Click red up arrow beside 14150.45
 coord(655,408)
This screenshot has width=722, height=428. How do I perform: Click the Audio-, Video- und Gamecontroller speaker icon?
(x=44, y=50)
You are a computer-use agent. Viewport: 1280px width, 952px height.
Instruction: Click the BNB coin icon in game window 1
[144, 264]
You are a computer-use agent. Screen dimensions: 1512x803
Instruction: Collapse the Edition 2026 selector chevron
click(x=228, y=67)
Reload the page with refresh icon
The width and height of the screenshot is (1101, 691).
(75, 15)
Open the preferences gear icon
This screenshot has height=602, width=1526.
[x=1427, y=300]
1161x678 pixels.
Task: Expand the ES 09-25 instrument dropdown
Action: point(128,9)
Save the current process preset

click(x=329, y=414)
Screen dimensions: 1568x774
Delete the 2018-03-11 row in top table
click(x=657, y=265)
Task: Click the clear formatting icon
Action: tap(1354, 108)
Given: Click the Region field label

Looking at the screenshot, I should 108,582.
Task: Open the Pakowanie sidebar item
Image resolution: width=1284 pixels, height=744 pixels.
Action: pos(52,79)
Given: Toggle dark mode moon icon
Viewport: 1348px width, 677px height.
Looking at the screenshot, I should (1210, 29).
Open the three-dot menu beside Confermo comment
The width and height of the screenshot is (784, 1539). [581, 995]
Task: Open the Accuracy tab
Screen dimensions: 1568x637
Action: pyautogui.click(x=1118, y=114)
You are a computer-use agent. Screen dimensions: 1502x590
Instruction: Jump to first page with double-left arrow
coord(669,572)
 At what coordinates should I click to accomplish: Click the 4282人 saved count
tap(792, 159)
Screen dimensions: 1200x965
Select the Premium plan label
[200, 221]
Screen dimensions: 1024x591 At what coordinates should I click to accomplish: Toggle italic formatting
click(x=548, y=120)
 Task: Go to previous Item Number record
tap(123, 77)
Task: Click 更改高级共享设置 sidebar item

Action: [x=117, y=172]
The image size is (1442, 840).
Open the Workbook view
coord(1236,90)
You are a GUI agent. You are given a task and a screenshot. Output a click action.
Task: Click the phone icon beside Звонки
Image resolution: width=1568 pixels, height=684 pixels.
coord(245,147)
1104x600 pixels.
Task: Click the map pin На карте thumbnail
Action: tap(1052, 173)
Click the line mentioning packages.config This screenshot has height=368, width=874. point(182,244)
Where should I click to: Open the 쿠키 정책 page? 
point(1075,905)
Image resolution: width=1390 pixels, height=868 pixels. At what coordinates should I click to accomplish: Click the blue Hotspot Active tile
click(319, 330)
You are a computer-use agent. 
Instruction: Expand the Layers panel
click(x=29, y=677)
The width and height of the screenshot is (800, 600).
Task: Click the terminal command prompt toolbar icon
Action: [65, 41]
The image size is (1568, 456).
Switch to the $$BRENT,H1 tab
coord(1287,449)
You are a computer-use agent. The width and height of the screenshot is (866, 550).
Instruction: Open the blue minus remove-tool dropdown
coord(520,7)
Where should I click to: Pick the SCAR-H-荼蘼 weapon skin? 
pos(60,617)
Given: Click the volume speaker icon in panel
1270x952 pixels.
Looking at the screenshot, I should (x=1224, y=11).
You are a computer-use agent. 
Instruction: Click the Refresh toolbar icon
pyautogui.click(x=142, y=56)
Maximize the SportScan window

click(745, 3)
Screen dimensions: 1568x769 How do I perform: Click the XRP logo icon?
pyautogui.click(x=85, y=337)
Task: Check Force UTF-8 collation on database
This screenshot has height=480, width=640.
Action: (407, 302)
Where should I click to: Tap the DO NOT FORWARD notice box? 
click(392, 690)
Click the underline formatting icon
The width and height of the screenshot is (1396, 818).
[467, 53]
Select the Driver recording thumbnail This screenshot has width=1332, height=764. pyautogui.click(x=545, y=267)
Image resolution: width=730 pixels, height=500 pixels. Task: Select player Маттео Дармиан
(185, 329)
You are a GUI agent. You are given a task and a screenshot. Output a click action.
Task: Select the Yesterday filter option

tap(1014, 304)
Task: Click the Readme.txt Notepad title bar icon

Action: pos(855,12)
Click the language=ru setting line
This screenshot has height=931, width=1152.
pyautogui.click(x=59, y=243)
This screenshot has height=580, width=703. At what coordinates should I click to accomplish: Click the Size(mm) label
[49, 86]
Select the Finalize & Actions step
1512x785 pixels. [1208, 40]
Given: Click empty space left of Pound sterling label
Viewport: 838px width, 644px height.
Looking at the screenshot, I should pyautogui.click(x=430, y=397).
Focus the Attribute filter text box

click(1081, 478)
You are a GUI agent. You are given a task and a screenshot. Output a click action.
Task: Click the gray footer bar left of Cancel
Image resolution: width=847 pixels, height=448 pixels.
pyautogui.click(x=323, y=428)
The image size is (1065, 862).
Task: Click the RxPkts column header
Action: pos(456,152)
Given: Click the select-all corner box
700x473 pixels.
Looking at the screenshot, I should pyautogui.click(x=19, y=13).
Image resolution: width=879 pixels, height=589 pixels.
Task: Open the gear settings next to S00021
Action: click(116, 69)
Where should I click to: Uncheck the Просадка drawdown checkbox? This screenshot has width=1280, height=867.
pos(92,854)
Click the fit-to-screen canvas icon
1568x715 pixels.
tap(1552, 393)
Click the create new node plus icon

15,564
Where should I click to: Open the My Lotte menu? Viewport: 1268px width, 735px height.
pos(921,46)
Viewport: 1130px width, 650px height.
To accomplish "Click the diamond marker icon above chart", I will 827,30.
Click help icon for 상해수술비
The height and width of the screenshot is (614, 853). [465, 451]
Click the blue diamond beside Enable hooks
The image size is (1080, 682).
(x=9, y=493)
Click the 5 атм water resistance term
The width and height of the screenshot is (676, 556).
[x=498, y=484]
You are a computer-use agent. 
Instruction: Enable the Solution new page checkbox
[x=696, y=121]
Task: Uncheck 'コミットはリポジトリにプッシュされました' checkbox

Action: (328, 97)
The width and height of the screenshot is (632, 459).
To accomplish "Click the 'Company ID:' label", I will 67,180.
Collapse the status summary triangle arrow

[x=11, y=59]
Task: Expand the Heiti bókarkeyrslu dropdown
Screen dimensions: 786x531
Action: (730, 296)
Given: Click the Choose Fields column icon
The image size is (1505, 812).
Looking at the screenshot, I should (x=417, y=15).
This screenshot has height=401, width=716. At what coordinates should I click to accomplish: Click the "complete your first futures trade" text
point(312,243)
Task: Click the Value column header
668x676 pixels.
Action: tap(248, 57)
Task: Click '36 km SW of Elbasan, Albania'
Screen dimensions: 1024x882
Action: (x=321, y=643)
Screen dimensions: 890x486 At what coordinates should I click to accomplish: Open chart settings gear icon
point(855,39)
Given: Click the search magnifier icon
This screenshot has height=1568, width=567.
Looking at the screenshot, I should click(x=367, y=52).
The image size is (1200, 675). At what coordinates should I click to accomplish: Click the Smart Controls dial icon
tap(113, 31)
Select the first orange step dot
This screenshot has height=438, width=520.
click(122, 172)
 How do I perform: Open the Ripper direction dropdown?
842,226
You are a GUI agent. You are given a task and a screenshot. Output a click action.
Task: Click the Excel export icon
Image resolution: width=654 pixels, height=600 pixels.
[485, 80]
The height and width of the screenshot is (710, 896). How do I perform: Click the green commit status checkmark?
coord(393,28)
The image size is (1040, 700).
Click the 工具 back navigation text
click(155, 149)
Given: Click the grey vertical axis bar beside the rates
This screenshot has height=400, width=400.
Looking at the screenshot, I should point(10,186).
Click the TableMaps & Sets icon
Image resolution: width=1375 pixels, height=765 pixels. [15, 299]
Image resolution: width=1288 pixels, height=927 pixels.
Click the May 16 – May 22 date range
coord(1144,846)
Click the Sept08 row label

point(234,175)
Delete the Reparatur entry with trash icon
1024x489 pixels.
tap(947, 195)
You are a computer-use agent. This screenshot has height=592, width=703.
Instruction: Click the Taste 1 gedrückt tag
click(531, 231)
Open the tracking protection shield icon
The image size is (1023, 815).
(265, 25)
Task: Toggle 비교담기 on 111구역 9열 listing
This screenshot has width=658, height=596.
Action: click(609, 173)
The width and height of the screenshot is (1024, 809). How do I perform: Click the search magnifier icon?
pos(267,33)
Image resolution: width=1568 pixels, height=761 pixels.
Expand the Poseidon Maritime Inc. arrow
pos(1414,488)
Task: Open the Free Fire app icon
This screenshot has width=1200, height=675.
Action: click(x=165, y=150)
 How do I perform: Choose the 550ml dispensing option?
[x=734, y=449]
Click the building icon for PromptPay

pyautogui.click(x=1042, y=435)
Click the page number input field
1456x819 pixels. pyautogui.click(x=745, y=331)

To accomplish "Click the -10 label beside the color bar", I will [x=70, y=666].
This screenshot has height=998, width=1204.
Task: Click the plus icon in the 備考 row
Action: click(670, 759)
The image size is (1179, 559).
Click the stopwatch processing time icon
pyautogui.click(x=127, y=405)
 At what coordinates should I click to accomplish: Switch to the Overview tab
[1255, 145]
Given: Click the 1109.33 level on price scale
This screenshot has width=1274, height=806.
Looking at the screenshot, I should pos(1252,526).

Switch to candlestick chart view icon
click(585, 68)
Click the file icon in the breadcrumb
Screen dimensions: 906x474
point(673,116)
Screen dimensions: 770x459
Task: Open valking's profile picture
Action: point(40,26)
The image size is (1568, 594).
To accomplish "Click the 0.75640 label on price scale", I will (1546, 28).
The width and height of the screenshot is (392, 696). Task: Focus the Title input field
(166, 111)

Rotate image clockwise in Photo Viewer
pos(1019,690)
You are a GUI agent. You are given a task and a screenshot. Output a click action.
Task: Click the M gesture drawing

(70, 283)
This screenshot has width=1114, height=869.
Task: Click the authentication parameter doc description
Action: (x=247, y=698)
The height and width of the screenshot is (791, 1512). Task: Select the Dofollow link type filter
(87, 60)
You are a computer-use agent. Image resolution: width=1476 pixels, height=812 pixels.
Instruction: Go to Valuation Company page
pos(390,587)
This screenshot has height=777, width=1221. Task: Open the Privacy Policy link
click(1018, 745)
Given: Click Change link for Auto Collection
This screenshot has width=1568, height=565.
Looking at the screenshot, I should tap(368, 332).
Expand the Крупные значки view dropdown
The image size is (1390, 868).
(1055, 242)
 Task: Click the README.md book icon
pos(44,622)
= = = =
In the data above, which lines have "scale"? Report each of them.

ANSWER TO THIS EXERCISE:
Given: Click the 1109.33 level on price scale
To accomplish "Click the 0.75640 label on price scale", I will (1546, 28).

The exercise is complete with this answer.